[Instructions to follow] Which lines in the rows below contain the word "James"? Copy each one.

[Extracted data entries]
☆ ☆ ☆ ☆

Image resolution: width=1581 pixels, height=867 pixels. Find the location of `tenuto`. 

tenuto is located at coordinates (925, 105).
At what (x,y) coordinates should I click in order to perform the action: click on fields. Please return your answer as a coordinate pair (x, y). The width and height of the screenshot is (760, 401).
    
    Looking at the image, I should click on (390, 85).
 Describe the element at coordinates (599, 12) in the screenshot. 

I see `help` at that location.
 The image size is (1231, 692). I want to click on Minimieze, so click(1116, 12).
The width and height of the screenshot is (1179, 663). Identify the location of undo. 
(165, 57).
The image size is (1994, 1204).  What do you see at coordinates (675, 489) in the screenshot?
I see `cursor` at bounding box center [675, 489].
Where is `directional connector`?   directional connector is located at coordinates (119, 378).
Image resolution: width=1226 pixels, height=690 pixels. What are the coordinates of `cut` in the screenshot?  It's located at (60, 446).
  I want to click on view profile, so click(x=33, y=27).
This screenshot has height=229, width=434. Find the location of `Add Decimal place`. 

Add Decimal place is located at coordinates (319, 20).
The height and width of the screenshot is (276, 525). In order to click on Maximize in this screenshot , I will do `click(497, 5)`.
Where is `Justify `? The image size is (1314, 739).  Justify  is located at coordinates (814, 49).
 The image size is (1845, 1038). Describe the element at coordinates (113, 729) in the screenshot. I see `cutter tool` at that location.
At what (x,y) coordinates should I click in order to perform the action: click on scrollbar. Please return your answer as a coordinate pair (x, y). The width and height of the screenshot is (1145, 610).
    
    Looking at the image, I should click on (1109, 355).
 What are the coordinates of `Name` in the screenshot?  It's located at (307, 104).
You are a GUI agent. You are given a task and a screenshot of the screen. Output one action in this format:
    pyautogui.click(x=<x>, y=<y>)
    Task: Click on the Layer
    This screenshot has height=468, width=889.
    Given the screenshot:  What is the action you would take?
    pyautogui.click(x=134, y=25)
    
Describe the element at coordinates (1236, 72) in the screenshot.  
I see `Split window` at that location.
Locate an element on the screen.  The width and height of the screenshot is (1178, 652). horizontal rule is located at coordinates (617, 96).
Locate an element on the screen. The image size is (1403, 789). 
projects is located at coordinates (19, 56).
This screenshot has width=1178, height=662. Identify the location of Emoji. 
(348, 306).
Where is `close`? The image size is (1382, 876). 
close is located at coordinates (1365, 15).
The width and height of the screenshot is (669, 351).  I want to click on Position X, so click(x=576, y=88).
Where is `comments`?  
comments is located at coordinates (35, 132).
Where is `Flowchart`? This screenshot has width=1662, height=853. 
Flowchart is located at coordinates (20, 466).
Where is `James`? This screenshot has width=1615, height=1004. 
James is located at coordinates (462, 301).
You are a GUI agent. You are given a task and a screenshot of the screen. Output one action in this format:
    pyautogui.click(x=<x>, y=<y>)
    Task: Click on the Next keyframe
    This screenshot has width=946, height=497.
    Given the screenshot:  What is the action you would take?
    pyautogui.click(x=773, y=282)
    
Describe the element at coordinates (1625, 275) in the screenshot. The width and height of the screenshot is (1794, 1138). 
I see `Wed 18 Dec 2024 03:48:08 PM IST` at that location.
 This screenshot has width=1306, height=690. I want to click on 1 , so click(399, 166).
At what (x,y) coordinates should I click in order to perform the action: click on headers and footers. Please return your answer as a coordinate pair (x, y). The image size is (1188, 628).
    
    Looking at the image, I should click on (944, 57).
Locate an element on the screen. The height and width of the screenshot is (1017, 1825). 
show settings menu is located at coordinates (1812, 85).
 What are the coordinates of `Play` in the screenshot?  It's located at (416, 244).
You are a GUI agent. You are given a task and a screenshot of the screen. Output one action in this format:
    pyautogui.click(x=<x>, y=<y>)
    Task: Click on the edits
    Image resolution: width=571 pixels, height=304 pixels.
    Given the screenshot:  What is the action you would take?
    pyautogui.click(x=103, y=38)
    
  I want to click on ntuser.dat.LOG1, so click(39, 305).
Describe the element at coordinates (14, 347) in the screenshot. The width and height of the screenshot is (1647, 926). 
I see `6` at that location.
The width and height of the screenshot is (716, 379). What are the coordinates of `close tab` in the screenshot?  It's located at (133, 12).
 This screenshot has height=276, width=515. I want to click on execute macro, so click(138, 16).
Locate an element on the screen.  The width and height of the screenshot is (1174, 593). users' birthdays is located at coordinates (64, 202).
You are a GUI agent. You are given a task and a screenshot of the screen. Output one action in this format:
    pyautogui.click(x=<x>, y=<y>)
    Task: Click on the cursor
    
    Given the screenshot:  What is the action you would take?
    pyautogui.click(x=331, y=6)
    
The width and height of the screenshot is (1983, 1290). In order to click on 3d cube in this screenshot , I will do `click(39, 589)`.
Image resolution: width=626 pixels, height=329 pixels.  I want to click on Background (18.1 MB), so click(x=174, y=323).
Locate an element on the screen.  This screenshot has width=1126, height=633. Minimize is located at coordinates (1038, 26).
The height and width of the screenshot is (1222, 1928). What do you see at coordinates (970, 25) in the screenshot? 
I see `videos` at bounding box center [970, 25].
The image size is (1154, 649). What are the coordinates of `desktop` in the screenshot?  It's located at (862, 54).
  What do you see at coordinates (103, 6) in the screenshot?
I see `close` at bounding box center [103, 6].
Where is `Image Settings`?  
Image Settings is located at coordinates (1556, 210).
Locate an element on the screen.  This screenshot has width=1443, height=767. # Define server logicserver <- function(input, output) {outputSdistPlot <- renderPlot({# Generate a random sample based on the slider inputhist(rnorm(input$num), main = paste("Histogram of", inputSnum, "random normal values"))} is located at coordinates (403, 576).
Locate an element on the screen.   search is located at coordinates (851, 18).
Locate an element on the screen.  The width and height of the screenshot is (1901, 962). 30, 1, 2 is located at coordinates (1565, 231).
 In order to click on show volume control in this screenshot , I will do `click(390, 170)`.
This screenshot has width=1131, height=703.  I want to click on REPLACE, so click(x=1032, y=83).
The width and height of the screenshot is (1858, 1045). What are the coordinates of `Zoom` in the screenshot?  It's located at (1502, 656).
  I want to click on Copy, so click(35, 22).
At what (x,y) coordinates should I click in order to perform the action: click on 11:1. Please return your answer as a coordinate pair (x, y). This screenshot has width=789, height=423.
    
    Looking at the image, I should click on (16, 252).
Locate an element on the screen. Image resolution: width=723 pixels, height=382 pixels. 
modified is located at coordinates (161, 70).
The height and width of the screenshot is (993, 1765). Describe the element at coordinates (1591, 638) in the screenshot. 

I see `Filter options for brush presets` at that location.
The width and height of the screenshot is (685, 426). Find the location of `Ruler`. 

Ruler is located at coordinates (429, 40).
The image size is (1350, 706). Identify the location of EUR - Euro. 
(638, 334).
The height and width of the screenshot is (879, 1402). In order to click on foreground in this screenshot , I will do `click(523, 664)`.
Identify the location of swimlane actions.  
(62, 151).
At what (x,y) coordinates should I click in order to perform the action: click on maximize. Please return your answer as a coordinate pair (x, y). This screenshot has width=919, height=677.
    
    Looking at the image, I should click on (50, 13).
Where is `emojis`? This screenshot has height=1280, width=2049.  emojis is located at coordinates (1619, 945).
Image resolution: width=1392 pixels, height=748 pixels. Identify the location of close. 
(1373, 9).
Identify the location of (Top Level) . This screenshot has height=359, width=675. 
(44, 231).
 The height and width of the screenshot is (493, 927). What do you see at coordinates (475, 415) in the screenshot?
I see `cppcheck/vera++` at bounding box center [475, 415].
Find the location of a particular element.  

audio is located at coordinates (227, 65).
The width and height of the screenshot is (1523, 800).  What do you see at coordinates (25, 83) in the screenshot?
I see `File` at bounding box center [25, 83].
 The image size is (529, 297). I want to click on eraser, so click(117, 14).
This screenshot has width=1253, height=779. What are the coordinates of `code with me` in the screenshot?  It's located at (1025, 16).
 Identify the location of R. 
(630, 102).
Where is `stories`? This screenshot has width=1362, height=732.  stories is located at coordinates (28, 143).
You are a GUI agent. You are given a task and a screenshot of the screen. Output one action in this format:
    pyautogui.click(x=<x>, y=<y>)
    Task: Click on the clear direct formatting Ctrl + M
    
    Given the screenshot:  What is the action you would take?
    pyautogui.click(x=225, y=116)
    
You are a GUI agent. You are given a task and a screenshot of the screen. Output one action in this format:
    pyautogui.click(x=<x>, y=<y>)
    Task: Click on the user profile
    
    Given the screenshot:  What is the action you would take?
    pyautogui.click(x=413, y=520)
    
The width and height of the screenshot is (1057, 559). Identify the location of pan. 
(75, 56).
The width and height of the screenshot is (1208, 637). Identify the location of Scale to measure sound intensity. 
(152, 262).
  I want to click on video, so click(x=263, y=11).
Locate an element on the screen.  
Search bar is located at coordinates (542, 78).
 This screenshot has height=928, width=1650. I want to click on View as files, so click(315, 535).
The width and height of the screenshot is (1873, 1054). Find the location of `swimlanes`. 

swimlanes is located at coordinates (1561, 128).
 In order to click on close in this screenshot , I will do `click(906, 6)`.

☆ ☆ ☆ ☆

[Result of the exercise]
Where is `James`? This screenshot has width=1615, height=1004. 
James is located at coordinates (462, 301).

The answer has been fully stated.